The December attack against the Inates military base in Niger killed 71 soldiers, following an earlier attack on the Indelimane camp in mid-November, which left more than 50 dead. Nearly 1,500 civilians have been killed in terrorist attacks since January, according to the UN.
Several countries on the frontlines of the fight against terrorism in the Sahel pleaded for more support from the international community. French President Emmanuel Macron responded by organising a summit on January 13 in Pau in southwestern France to meet with regional leaders to reassess France’s military engagement in the region.
Nobel Peace Prize awarded to Ethiopian Prime Minister Abiy Ahmed
When Ethiopia’s newly elected prime minister, 43-year-old Abiy Ahmed, came to power in April, he wasted no time in asserting his progressive agenda in a country marked by social injustice and lack of freedoms.
In October, his parliament elected a woman, Sahle-Work Zewde, as head of state for the first time. A few days earlier, he demonstrated his commitment to gender parity by appointing ten men and ten women to his cabinet.
But it was his rapprochement with Eritrea that earned him the Nobel Peace Prize.
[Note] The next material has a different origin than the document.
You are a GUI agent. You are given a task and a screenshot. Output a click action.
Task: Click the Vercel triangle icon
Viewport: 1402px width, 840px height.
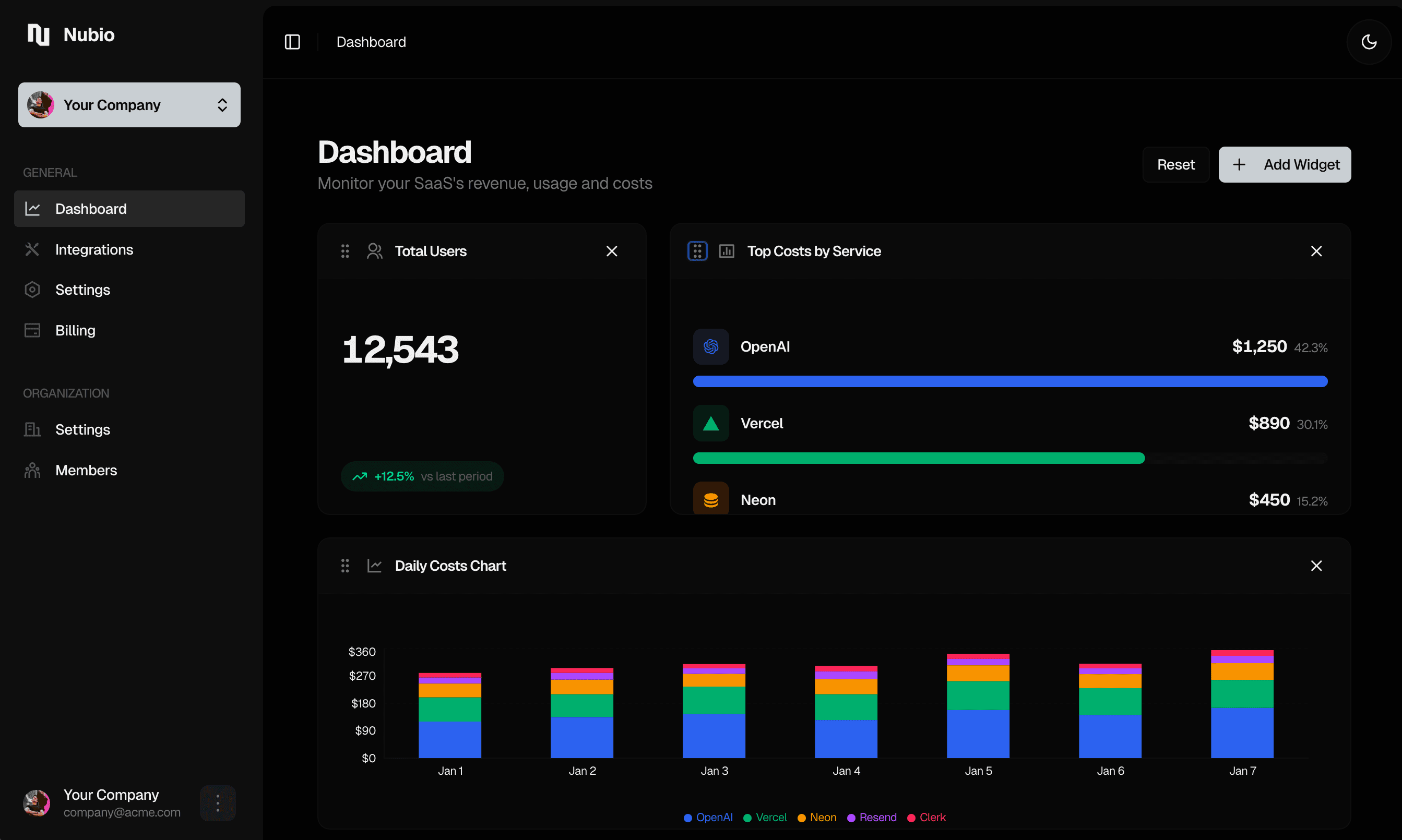click(x=710, y=423)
In July, Ahmed signed a joint declaration of peace and cooperation with Eritrean President Isaias Afwerki, ending 20 years of war in which 80,000 people were killed.
Death of Tunisian President Béji Caïd Essebsi
Tunisia’s first freely elected president, Béji Caïd Essebsi died at the age of 92, just a few months before presidential elections originally scheduled for November. A symbol of Tunisia’s post-Arab spring, he was first appointed prime minister of a provisional government in February 2011 after the fall of former president Zine el-Abidine Ben Ali, and was tasked with preparing a new constitution in the wake of the nation’s pro-democracy uprisings.
Nine months later, he left office to found his Nidaa Tounes party, with which he won the presidential election in 2014 at the age of 88.
The end of the CFA franc
On a visit to Ivory Coast’s economic capital of Abidjan on December 21, President Emmanuel Macron and Ivorian President Alassane Ouattara announced the launch of the “Eco”, a revamped common currency that replaces the CFA in West Africa. The new single currency will be introduced across ECOWAS (Economic Community of West African States) in 2020.
The CFA franc was created by France in 1945, then a colonial power, and was seen by its detractors as a lingering symbol of colonialism almost 60 years after independence had been declared in the former French colonies.
The currency, shared by 14 West and Central African countries, had crystallised tensions and divided public opinion among Africans. Anti-CFA economists believed that the currency kept Africa underdeveloped through its fixed parity mechanism with the euro, guaranteed by France. In return, France required African countries to pay about 50 per cent of their foreign exchange reserves to the French Treasury.
But for others, the CFA franc was seen as a guarantee of economic stability. Ouattara sought to reassure ECOWAS, saying that the new currency will remain pegged to the euro, thereby guaranteeing its stability.